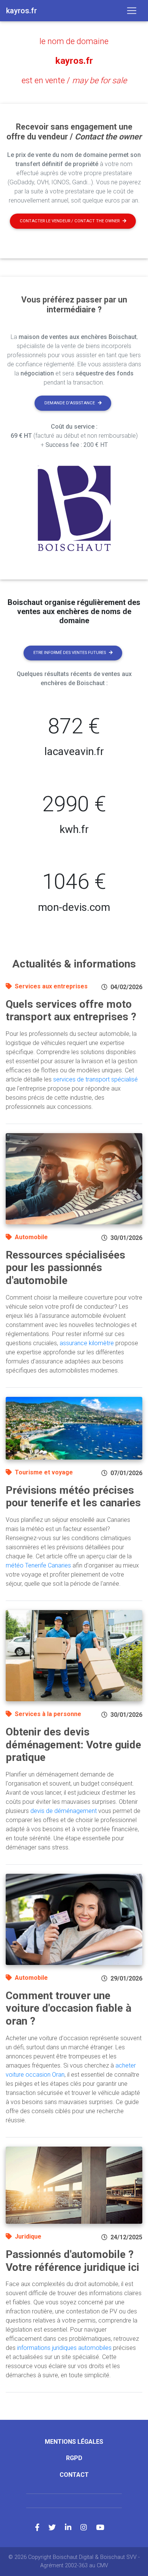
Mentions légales (74, 2441)
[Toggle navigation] (131, 10)
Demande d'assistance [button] (69, 403)
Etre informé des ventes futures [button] (69, 652)
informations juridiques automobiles (64, 2347)
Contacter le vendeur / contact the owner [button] (70, 220)
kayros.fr (74, 60)
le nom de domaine (74, 41)
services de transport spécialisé (95, 1079)
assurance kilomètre (87, 1343)
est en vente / (74, 80)
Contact (74, 2474)
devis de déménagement (63, 1810)
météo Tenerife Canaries (38, 1565)
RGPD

**What you should do:** Output, and output only, the lines from the one containing "kayros.fr (74, 60)" through the last line of the data above.

**Answer for this exercise:**
kayros.fr (74, 60)
le nom de domaine (74, 41)
services de transport spécialisé (95, 1079)
assurance kilomètre (87, 1343)
est en vente / (74, 80)
Contact (74, 2474)
devis de déménagement (63, 1810)
météo Tenerife Canaries (38, 1565)
RGPD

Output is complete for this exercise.